:: Exercise goal ::
Copy the records verbatim from their first line through the line containing "coordinates (730, 18).", including both of those lines.

• • •

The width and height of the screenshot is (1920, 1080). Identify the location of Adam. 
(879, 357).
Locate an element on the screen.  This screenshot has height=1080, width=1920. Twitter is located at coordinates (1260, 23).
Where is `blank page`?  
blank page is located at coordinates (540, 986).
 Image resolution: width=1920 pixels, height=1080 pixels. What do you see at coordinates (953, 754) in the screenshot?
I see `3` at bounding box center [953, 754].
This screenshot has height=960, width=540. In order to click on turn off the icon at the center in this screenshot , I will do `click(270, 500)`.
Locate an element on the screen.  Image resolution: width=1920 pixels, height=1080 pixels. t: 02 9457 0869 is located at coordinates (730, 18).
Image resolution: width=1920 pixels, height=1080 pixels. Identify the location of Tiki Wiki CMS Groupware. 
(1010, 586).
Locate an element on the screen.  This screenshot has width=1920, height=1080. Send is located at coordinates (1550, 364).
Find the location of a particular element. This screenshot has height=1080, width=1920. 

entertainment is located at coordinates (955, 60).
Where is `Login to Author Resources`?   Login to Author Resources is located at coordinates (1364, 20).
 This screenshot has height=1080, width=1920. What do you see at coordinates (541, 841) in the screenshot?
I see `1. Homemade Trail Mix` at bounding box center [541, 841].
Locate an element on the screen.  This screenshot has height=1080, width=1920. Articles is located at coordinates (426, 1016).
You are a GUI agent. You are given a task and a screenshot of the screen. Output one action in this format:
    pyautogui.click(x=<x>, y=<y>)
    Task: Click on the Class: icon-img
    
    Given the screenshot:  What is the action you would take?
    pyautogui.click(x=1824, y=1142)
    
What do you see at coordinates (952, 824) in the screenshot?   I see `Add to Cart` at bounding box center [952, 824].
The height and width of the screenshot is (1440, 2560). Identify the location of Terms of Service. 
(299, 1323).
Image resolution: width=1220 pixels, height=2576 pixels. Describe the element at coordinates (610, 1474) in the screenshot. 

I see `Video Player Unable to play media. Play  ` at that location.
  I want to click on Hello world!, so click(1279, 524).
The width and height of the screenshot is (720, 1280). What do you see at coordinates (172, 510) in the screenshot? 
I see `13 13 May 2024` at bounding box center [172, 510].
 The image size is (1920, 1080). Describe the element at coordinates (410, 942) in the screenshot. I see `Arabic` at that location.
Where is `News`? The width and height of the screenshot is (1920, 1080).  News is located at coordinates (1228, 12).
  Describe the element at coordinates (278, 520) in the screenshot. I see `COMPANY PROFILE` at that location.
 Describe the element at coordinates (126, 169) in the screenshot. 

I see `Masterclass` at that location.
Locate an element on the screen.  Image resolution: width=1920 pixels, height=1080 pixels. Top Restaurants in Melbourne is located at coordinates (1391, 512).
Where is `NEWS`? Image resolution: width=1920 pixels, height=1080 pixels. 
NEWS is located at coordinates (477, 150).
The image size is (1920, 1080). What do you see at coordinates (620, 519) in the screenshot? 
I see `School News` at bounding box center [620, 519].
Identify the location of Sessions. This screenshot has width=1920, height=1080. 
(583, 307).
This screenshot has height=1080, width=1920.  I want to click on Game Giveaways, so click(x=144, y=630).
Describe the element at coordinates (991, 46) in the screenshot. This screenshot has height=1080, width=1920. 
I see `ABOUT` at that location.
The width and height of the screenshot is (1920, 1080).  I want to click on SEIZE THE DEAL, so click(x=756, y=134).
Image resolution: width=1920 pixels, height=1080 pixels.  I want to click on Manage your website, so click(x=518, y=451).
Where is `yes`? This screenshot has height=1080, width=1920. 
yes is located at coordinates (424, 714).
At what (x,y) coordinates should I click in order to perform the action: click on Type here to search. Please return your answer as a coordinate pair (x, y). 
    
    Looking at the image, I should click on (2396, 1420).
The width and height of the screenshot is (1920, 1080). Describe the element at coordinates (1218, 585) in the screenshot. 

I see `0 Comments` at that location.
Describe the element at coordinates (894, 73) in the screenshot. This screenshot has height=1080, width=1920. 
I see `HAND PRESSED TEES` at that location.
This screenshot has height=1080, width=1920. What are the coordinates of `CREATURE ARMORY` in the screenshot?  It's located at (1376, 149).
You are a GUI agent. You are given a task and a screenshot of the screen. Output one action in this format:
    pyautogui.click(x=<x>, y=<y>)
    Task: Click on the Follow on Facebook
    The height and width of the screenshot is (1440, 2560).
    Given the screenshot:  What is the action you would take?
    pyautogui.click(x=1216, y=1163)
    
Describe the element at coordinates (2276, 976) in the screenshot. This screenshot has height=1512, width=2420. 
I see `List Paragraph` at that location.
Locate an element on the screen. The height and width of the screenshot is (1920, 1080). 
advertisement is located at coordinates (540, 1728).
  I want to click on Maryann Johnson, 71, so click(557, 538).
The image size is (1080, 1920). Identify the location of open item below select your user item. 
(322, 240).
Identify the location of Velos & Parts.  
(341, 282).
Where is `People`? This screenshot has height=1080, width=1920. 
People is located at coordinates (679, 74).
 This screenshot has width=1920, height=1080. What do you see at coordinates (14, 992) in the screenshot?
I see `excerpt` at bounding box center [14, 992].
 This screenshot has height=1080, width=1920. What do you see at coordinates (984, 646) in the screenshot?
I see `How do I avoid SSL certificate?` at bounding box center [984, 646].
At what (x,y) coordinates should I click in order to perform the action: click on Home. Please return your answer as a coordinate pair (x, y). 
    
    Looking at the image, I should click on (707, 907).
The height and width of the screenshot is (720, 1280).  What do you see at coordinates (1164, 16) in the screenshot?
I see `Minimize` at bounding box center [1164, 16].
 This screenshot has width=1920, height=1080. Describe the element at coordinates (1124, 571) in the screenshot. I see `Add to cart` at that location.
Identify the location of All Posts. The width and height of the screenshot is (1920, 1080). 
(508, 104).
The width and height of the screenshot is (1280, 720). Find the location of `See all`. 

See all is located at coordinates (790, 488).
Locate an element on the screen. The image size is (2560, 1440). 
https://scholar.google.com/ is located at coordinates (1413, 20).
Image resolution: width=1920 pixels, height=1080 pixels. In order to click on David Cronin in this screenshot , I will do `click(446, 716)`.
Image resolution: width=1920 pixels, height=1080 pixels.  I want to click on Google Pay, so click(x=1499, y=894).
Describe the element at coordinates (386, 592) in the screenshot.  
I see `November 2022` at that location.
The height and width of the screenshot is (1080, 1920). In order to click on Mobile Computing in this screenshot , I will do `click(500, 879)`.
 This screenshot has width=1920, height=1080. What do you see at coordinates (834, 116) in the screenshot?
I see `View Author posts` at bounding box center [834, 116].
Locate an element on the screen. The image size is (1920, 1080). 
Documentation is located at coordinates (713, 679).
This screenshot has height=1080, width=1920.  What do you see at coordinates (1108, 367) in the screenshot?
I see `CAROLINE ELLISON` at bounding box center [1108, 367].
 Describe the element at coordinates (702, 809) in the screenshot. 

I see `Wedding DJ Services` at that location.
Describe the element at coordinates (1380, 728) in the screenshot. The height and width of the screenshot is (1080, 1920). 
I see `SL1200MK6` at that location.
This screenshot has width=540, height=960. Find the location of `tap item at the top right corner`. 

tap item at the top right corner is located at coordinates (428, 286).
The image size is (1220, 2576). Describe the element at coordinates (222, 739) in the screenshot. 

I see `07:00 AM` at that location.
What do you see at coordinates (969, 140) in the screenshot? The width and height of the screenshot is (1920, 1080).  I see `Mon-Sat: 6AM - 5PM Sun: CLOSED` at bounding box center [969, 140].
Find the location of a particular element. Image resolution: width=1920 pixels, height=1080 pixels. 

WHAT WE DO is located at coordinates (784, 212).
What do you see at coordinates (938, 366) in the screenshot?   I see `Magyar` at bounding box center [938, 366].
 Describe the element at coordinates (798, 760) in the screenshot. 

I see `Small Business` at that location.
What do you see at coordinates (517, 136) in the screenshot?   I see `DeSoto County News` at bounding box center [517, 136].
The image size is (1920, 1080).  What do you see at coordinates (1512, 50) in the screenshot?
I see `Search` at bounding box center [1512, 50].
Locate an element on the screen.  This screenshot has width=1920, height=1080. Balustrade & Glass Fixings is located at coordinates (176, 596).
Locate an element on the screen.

• • •

:: Completed exercise ::
The width and height of the screenshot is (1920, 1080). Identify the location of Adam. 
(879, 357).
Locate an element on the screen.  This screenshot has height=1080, width=1920. Twitter is located at coordinates (1260, 23).
Where is `blank page`?  
blank page is located at coordinates (540, 986).
 Image resolution: width=1920 pixels, height=1080 pixels. What do you see at coordinates (953, 754) in the screenshot?
I see `3` at bounding box center [953, 754].
This screenshot has height=960, width=540. In order to click on turn off the icon at the center in this screenshot , I will do `click(270, 500)`.
Locate an element on the screen.  Image resolution: width=1920 pixels, height=1080 pixels. t: 02 9457 0869 is located at coordinates (730, 18).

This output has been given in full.